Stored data
===
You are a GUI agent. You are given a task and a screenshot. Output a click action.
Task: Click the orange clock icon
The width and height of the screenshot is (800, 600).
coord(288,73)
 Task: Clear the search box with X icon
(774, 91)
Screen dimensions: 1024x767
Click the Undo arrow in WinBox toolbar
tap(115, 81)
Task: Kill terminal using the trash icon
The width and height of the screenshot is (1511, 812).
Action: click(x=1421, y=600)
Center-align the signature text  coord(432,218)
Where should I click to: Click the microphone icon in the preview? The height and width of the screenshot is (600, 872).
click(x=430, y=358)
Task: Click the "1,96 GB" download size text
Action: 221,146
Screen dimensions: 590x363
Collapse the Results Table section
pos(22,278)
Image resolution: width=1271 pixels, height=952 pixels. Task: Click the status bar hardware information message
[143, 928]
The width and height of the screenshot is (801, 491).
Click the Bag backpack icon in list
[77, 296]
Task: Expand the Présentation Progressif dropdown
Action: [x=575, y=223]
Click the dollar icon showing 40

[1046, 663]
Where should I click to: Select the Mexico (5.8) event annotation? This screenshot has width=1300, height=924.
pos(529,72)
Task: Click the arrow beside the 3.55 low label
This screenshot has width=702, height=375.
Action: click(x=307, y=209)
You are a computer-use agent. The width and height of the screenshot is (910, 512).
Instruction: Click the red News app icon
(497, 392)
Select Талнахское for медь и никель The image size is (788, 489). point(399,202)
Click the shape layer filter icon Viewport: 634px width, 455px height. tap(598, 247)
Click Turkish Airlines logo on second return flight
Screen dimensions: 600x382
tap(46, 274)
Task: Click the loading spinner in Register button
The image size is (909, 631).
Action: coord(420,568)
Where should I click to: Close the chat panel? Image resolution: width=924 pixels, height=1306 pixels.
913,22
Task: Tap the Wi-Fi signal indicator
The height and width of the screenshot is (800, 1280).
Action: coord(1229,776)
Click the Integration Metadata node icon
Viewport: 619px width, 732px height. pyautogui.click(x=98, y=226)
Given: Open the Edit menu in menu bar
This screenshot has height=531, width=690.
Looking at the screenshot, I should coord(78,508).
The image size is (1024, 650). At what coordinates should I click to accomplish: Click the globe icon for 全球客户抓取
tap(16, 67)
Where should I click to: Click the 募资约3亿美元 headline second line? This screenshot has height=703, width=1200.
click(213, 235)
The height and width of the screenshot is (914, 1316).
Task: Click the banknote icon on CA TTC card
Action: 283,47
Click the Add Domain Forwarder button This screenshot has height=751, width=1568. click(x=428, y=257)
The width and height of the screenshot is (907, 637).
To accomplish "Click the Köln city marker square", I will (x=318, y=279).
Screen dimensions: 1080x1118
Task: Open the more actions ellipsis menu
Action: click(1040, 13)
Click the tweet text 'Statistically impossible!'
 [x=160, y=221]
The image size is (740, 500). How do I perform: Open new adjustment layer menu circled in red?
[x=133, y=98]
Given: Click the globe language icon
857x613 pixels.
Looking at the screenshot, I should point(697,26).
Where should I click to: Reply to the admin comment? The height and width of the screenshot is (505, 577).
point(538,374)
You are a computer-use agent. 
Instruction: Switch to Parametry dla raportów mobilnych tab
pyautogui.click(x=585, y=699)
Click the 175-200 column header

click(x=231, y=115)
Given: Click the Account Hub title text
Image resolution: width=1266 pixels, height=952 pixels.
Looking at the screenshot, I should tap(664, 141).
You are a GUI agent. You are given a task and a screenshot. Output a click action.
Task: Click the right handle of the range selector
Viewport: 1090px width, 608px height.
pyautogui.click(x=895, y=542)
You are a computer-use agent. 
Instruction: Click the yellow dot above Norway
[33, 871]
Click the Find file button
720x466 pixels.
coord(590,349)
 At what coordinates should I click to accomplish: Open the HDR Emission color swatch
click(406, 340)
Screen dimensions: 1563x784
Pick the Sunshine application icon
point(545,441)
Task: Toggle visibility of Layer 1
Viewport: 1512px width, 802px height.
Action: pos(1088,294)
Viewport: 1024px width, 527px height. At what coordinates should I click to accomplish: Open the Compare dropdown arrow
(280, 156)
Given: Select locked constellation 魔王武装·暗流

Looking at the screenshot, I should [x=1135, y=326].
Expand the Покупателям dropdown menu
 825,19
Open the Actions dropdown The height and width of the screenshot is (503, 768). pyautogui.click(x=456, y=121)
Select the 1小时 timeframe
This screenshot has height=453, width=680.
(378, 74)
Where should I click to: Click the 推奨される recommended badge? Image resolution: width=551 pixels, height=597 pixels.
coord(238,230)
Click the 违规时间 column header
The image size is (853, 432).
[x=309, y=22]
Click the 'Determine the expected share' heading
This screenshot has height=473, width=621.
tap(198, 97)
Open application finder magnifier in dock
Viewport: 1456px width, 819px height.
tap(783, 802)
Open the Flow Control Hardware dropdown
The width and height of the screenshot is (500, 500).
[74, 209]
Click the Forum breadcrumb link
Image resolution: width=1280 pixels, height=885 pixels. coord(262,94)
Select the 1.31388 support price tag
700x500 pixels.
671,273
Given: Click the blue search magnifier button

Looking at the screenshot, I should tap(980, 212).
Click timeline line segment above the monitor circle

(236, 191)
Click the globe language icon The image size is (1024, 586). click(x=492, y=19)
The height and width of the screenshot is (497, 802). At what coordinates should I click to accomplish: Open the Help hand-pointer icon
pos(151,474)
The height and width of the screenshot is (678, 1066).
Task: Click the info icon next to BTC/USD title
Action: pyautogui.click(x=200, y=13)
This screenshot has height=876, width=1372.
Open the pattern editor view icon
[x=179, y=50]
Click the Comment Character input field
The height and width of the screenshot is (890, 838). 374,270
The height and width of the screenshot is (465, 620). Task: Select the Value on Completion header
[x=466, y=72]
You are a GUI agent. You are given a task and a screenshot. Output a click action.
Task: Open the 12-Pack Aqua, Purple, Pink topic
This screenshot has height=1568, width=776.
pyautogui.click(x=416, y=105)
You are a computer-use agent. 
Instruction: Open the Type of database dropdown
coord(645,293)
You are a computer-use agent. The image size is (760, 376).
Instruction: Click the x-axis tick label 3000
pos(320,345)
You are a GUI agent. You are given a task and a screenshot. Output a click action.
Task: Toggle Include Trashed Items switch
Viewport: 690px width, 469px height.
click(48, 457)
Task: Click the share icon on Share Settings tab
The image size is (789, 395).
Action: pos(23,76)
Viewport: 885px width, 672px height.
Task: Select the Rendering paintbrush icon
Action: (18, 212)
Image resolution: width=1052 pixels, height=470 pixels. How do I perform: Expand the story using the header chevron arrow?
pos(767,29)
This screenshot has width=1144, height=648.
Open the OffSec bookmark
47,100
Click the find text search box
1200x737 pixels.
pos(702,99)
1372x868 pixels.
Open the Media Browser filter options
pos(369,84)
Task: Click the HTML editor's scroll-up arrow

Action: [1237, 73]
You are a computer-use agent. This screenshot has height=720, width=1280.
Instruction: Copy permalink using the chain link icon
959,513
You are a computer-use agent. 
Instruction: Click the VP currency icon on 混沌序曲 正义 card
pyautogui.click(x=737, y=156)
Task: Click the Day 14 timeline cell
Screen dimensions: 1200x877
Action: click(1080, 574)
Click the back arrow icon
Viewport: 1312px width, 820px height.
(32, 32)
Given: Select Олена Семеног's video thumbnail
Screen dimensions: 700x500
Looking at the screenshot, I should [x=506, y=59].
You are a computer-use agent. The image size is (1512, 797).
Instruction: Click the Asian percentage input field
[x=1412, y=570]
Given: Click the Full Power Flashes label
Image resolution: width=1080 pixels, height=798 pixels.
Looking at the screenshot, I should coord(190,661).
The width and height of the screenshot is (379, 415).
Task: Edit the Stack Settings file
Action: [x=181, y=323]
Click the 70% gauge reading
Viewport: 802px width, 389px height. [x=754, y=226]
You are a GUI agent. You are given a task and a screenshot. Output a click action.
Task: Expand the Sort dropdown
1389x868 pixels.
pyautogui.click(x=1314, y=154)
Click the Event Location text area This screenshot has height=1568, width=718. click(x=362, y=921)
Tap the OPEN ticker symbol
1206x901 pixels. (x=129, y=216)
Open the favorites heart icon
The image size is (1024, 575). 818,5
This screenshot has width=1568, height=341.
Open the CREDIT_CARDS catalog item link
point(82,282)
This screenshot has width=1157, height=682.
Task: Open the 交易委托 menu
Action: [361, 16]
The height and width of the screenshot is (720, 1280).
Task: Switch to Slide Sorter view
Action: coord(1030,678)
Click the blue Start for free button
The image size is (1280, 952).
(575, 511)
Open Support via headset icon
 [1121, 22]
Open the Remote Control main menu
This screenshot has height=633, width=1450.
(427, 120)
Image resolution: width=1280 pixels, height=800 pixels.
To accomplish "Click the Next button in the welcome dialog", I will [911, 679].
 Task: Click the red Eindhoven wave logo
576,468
===
# WHAT TO WORK ON
In the entries above, find each line with the string "language" and copy it.

# WRITTEN RESPONSE
Given: Click the globe language icon
Click the globe language icon The image size is (1024, 586). click(x=492, y=19)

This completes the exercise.